In this case, we can set aside contentious questions around gender identity and transgender politics. Even if you don’t believe the sex binary is as fundamental to human beings as it is to all other mammals, a fiction writer ought to be free to imagine her own universe, whether as utopian ideal, dystopian horror or some complicated vision in between.
This is fiction, right? An author is allowed to invent any premise she likes, right? Not to some. Here to me is the key point:
“There seems to be a misunderstanding of what fiction or literature is for,” Lauren Hough said in a phone interview. […] “People seem to want books to be good or evil, rather than exploring a question.
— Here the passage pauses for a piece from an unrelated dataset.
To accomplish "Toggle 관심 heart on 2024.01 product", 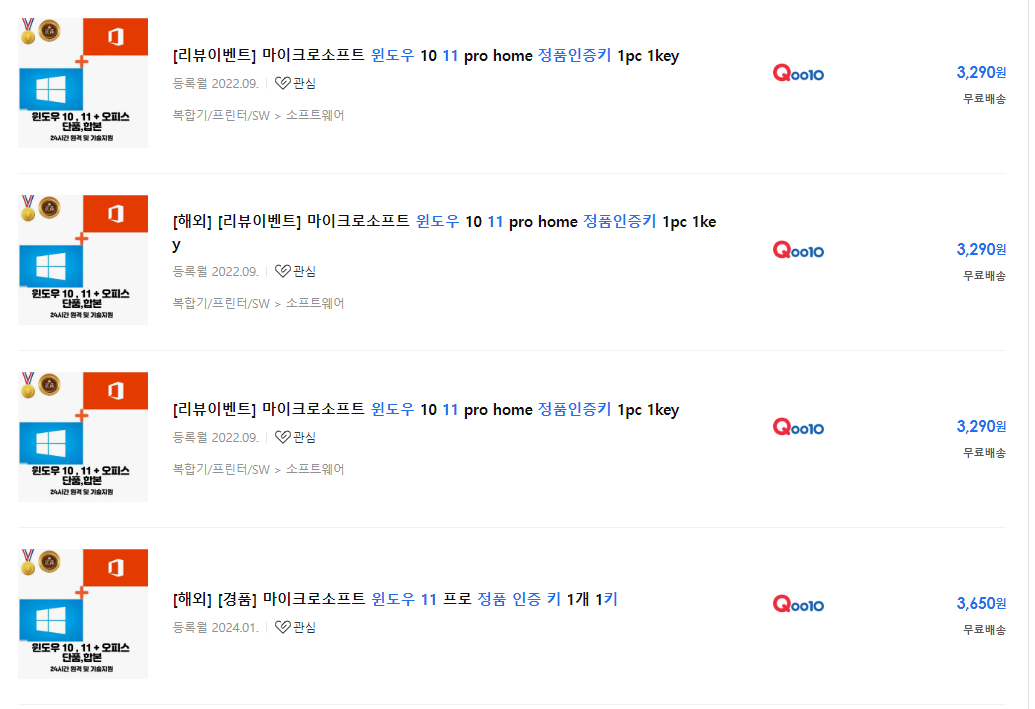I will click(x=295, y=627).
Now no one can play this thought experiment again.”
So here we have the left, broadly speaking, trying to legislate what kind of people can be depicted in literature, just as the right would restrict what kind of people can be portrayed in literature (at least that shown to their children).
What a sour irony that a dystopian fantasy brought a dark reality one step closer. In this frightful new world, books are maligned in hasty tweets, without even having been read, because of perceived thought crimes on the part of the author. Small but determined interest groups can gather gale force online and unleash scurrilous attacks on ideas they disapprove of or fear, and condemn as too dangerous even to explore.
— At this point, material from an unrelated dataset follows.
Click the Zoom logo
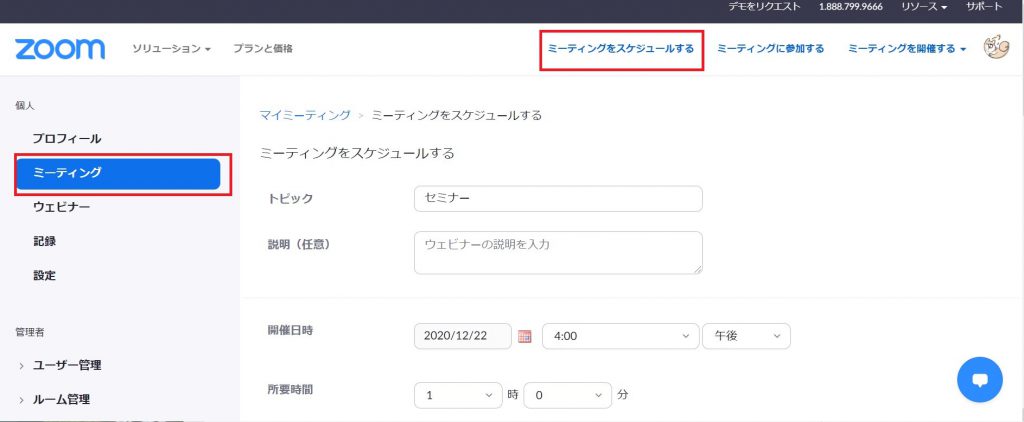 [x=60, y=49]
A couple days later came this piece, an addendum of sorts, that discusses earlier science fiction about the disappearance of men.
Slate, Rebecca Onion, 15 Jun 2022: The Ends of Men, subtitled, “Why do writers love to invent worlds where only the women survive? And does this familiar plot have anything left to offer us?”
This piece recalls several famous SF works on exactly Newman’s premise: for some reason or another, all the men are gone and the world is run by women. The earlier titles, those by Beresford, Gilman, Wylie, I’ve heard of but have never read.
The relatively later works — still some 50 years old, but published about the time I began reading SF, in the 1970s — are by Joanna Russ and James Tiptree, Jr. (the latter a pen name of Alice Sheldon), one novel and several shorter works. I reread just the shorter works recently, in order to summarize them on my “rankings” pages on sfadb.com: “When It Changed” is the #9 short story, “Houston, Houston, Do You Read?” is the #5 novella.
In each case the writer is a woman and the story is in part an expression of bemusement at the outrage of men who think nothing of human society would exist without the men; “what’s the point?” one of them asks. They’re exactly the kind of SF stories that jolt the casual reader out of common assumptions about how the world must work. And an illustration of how any story is not obliged to follow the conventions of the society in which it is published.